REQUIRED ACTION: Reproduce the data word for word, starting at its first line and ending after the line that contains "This screenshot has width=1343, height=881.".

(Collected data)

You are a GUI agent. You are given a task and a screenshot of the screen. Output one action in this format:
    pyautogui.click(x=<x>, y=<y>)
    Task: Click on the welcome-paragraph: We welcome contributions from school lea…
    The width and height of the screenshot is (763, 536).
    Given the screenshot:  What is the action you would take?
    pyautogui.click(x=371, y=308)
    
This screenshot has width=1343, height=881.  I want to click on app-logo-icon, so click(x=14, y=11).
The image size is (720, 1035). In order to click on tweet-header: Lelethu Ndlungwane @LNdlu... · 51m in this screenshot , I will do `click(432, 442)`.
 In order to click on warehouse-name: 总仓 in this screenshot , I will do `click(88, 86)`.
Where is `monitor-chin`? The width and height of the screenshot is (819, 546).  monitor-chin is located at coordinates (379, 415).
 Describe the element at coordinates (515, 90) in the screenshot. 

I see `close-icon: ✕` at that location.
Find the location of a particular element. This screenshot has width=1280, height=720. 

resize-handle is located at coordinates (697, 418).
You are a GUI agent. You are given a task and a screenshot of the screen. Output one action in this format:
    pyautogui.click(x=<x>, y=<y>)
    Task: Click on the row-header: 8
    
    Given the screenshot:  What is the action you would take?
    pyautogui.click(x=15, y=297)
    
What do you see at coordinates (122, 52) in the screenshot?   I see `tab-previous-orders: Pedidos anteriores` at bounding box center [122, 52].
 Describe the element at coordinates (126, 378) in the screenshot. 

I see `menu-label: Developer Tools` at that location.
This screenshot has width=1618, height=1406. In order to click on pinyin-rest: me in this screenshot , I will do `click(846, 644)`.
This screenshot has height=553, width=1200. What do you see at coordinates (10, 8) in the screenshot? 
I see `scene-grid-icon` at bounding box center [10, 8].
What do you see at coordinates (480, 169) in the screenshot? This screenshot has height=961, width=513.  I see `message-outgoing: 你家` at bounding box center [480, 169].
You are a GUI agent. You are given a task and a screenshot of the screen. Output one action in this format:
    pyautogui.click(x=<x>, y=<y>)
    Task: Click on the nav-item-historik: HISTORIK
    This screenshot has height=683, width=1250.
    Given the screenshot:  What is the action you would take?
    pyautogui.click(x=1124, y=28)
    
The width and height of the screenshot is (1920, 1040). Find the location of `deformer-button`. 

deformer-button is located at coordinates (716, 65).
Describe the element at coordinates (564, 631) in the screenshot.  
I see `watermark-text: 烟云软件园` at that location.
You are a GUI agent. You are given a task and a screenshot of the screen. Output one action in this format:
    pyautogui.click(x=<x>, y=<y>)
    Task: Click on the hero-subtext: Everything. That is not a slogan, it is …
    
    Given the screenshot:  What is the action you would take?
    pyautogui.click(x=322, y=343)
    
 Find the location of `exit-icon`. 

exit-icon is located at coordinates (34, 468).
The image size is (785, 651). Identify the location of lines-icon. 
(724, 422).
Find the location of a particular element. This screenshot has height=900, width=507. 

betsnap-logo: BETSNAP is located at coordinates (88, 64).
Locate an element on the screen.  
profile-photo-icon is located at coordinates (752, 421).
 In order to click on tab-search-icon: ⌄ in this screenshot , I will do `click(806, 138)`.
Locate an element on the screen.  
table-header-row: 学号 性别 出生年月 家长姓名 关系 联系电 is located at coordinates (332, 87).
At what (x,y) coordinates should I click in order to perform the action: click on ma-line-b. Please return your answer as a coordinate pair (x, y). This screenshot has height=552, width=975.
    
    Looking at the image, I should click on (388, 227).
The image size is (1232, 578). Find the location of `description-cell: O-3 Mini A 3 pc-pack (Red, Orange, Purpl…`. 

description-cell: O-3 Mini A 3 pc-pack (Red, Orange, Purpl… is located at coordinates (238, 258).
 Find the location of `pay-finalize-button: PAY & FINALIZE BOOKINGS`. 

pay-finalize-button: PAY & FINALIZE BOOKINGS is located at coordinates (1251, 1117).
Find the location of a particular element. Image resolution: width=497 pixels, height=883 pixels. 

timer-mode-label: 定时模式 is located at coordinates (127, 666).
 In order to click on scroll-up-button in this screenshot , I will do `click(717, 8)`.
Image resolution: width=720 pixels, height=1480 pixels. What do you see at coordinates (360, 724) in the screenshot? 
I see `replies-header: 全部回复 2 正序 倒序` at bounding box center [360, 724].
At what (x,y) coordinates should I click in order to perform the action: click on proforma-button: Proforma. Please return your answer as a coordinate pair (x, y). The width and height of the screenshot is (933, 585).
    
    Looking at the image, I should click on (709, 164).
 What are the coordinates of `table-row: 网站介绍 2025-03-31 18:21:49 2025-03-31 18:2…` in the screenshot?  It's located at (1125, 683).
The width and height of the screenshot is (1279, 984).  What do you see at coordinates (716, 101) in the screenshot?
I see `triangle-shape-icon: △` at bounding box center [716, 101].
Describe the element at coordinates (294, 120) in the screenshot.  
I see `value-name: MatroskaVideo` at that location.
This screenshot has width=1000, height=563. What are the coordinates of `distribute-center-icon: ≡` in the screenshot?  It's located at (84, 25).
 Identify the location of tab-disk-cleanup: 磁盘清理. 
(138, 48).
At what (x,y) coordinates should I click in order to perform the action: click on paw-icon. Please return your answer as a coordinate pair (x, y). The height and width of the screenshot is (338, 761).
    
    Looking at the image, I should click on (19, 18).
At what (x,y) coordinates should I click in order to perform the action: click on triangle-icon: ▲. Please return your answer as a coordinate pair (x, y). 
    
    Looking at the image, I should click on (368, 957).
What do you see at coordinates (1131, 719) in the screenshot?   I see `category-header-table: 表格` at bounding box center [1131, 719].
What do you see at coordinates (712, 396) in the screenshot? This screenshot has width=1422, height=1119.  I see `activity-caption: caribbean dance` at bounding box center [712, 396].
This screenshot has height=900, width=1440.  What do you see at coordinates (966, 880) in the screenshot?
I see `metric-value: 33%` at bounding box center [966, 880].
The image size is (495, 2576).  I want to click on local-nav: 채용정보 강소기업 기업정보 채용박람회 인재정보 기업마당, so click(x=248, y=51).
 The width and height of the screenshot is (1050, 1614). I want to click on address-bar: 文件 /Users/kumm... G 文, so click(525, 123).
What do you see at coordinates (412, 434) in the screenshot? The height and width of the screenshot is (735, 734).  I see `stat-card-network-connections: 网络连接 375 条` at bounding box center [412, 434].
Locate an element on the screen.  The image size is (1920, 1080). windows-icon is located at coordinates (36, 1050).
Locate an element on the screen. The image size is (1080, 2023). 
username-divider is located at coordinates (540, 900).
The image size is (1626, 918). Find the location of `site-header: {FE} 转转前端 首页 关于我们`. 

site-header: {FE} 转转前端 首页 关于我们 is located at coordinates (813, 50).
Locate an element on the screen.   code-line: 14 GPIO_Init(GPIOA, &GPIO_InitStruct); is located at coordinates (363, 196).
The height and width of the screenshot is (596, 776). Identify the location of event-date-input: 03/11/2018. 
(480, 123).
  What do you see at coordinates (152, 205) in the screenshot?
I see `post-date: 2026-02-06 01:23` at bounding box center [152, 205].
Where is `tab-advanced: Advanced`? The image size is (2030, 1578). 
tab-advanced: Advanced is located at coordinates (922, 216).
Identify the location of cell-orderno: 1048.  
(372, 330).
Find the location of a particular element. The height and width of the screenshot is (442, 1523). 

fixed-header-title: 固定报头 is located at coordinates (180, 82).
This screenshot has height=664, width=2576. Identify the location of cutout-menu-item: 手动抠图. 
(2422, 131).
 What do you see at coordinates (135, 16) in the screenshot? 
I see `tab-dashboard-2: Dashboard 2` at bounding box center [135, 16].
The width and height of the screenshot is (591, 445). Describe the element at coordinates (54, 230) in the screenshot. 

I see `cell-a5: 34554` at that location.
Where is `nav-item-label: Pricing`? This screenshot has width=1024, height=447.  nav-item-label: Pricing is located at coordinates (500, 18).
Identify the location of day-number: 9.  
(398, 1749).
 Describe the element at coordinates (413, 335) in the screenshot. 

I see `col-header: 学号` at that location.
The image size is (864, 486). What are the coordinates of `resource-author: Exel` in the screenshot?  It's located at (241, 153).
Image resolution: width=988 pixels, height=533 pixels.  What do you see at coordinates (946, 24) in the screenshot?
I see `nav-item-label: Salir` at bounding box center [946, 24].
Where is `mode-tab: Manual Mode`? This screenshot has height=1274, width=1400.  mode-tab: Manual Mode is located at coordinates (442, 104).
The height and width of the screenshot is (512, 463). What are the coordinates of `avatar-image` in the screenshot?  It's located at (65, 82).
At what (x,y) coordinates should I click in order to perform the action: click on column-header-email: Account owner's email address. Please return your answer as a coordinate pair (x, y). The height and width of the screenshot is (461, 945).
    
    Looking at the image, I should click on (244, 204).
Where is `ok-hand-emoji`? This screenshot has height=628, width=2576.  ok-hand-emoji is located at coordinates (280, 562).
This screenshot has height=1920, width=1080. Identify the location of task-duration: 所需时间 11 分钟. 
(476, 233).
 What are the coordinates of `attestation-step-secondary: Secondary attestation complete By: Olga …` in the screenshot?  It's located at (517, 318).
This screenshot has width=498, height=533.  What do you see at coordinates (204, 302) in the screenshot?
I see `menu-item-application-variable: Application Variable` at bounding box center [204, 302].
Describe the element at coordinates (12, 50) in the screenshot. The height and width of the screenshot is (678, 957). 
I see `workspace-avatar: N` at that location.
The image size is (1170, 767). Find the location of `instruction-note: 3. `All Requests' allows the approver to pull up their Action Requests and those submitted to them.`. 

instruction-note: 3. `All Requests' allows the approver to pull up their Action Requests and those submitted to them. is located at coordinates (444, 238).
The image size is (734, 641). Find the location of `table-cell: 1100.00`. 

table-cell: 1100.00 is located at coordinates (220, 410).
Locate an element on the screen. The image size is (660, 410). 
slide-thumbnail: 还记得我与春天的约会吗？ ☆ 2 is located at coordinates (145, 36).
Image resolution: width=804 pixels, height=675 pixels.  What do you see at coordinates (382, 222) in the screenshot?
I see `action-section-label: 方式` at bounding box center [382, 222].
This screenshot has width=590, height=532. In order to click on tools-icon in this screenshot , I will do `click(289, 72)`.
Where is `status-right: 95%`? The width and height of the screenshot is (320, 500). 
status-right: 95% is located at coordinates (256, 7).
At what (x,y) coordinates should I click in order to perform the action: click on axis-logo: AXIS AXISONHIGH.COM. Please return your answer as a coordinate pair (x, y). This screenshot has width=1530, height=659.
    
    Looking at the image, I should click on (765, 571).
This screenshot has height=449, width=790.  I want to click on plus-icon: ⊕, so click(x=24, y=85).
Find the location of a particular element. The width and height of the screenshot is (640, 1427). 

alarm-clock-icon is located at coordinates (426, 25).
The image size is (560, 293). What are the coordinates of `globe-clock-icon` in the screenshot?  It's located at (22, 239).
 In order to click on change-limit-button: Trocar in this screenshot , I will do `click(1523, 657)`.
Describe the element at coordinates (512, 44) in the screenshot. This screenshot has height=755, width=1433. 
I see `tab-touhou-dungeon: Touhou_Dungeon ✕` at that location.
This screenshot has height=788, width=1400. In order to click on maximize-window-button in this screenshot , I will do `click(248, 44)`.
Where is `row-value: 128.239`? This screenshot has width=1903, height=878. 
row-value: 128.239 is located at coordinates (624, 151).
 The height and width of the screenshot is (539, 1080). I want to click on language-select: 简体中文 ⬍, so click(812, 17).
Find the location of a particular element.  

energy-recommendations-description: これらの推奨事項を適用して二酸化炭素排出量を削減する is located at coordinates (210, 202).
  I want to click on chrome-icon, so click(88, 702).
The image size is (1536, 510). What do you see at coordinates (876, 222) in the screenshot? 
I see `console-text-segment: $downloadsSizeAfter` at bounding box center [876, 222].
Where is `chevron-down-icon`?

TASK SOLUTION:
You are a GUI agent. You are given a task and a screenshot of the screen. Output one action in this format:
    pyautogui.click(x=<x>, y=<y>)
    Task: Click on the welcome-paragraph: We welcome contributions from school lea…
    The width and height of the screenshot is (763, 536).
    Given the screenshot:  What is the action you would take?
    pyautogui.click(x=371, y=308)
    
This screenshot has width=1343, height=881.  I want to click on app-logo-icon, so click(x=14, y=11).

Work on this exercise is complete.